A Current Event
The narrow width of an inlet often dictates that the tidal height of a bay lags behind that of the outlying ocean. That difference can cause a strong flow called a hydraulic current through the inlet. Because this flushing action can last an hour or more, the fish-holding areas will shift from one side of the inlet to the other as the ocean progresses from ebb tide (A) to slack tide (B) and finally to flood tide (C).
TIDAL INLETS are one of my favorite areas for fly fishing. By definition, inlets generally connect small estuaries or bays with larger areas of the ocean. They can range in width from a few tens of feet to miles, and they are almost always bounded on either side by jetties.
Because of their relatively narrow opening, inlets generally have strong tidal currents, shifting bottoms, and considerable water turbulence. These bottlenecks will restrict or increase the flow of water between the ocean and an estuary or bay. Because of such dynamic forces, inlets are often prime mixing areas of nutrient-rich salt and fresh water; therefore, they will attract and hold bait. These simple facts are the main reasons why inlets can be excellent places to fish. Depending on where you live, you can find tarpon, redfish, bluefish, stripers, and a host of other species feeding in and around your local pass.
Most readers probably have already fished around many inlets, either from the adjacent jetties or from a boat, and are familiar with some of their peculiarities. Certainly, the key factor to successfully fishing an inlet is an understanding of the local tide and tidal current. One general rule, however, and it is essentially almost always true, is that during a falling or ebbing tide the fishing will be better on the ocean side of an inlet. Likewise, the inside of an inlet is usually better with an incoming or flooding tide. This simply is due to where the bait is being carried.
Tides and tidal currents are very complex phenomena influenced by many things, including the sun and the moon. The big picture and time frames can be determined from consulting tide height and tidal current charts. But each inlet has its own particular rhythm to boot and a fisherman with knowledge of how a local inlet works will increase his or her chances of success.
Hydraulic Currents
The relative size and shape of the bodies water on either side of an inlet greatly influence the tides and tidal currents in that immediate vicinity. Very often, the tidal pattern between the ocean and, say, an estuary is not in phase. In other words, the tide may be flooding on one side of the inlet and ebbing on the other side, and high and low tides can occur at different times. This may initially sound like an impossible situation, but it is very common.
Consider that the immense volume of the ocean is connected to the relatively small volume of an estuary or bay via a narrow channel—the inlet. The flow of water between these two bodies cannot keep pace with the tidal forces, and the result will often be an unequal range in the tide and a lag time between high and low tide on either side. These differences in water height can cause what is called a hydraulic current through the inlet. The question of how long the tidal levels between the two bodies of water are out of phase depends on the strength of the tide, the dimensions of the inlet, the shape of the bay or estuary, and the weather.

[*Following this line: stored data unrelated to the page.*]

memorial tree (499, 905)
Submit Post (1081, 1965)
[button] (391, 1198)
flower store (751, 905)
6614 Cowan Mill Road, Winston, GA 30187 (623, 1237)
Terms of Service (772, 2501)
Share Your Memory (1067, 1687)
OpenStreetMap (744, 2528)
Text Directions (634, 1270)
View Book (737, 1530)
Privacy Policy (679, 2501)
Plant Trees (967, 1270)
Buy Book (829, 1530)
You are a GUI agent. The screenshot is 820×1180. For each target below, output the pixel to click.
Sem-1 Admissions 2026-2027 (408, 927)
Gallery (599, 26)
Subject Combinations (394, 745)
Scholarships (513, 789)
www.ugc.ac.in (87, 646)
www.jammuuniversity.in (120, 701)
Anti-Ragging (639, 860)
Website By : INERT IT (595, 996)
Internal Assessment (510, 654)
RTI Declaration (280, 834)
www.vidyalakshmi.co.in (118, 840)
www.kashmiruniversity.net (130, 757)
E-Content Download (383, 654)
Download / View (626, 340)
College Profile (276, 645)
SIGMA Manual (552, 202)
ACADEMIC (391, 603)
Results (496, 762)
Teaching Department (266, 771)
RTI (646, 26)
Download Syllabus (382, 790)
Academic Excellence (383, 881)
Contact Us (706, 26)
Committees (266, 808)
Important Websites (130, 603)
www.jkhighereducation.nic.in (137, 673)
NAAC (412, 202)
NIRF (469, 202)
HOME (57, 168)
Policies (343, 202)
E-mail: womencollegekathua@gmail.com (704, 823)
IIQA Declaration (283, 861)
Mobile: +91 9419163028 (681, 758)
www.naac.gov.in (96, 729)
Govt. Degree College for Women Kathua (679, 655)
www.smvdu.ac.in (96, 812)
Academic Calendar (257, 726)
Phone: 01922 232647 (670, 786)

The hydraulic effect can result in currents inside the inlet and in the estuary that are considerably different from currents just outside in the ocean. In some places, the difference in the times of the tides between the ocean and the adjacent estuary can be an hour or more. These differences can certainly affect fishing, but if you understand how these hydraulic currents work you can increase your fishing opportunities.
Go With the Flow
Think about the ocean having an ebbing or falling tide, with the tidal current moving from left to right as shown in Figure A. The water in the estuary will also be ebbing, and the outgoing current through the estuary will be deflected to the right when it leaves the inlet because it is being moved by the ebb tidal current in the ocean. At this time, fishing should be better near the right-hand jetty.
Eventually the ocean flow will go slack (see Figure B). However, since the water height in the estuary is still higher than in the ocean, the flow from the estuary (the hydraulic current) will continue to move out through the inlet. Simply stated, the narrowness of the inlet has prevented the estuary from flushing fast enough to keep up with the dropping ocean water. Since there is still water and bait flowing out of the estuary, fishing should now be best directly off the mouth of the inlet.
Eventually the ocean tide will start to flood or rise (see Figure C), but because of the lag effect, the hydraulic current will still be moving out of the estuary. This flow can last an hour or more. In this situation, the outgoing water and bait will be deflected to the left by the flooding ocean tidal current, and fishing should be better near the left hand jetty.
Note that the direction of the flooding and ebbing currents in the ocean may differ depending on where you fish; and if so, make the appropriate adjustment. Also remember that the lag time differs from one inlet to another.
But the bottom line is that the fish around these structures are simply following the bait. Using the above example, you can oftentimes anticipate how, when, and where the action will move throughout the day.